Check out this program: SlySoft Virtual CloneDrive

Once you launch the program it creates a Virtual CD Drive Letter that you can right click and then mount ISO files of CD's that you've burned. The computer then treates the ISO file as if an actual CD is inserted into your computer.

I used a program called MagicISO to create an ISO file of the CD that contains my Hendricksen NT commentaries. I then mounted that ISO file to my virtual clonedrive and voila! I am able to access those Libronix libraries as if my CD is inserted.
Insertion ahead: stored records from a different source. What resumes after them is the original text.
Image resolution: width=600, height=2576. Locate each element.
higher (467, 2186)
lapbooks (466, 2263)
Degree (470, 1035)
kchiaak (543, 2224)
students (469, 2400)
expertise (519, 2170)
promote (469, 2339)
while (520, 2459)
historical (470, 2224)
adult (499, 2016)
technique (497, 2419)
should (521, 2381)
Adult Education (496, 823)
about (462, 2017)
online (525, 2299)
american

The nice thing about the clone drive is that you can mount/unmount individual ISO's and it keeps track of the ISO's you have mounted.

Anyhow, check it out. One of my problems with Libronix has been scrolling through large portions and having to wait while the CD is being accessed. This not only speeds things up but allows me to keep my CD put away where my little kids can't get at it and mess it up. Obviously, at 600MB/CD it adds up if you do this with a lot of CD's but with large hard drives this is hardly an issue.


----------



## fredtgreco

OK, Rich, why aren't your Libronix files on your HD? My Hendriksen is on my hard drive without even an ISO!

Also many programs that have other uses (Nero, for example) also can do ISOs.

ISOs are awesome for games.


----------



## VictorBravo

Wow, I'm so caught up in my little world that I had to look up Libronix.

Now I understand. It looks interesting for some of what I do too: tons of CDs with documents from discovery that always grind when searching.


----------



## Semper Fidelis

fredtgreco said:


> OK, Rich, why aren't your Libronix files on your HD? My Hendriksen is on my hard drive without even an ISO!
> 
> Also many programs that have other uses (Nero, for example) also can do ISOs.
> 
> ISOs are awesome for games.



Unfortunately Nero actually makes NRG files that can be converted to ISO's but are not ISO files.

I probably could have copied them all to Libronix but hadn't even thought of it until my brother visited this past week. We made ISO's for some game CD's so we could play some games together and not have to worry about inserting the disks. I'm hooked now and it occurred to me today to load my Hendricksen commentary set this way. I've had it on a duplicate CD up to now.

I actually prefer the ISO's because I don't like lots of files sitting around on my hdd and a single ISO is really nice with this program.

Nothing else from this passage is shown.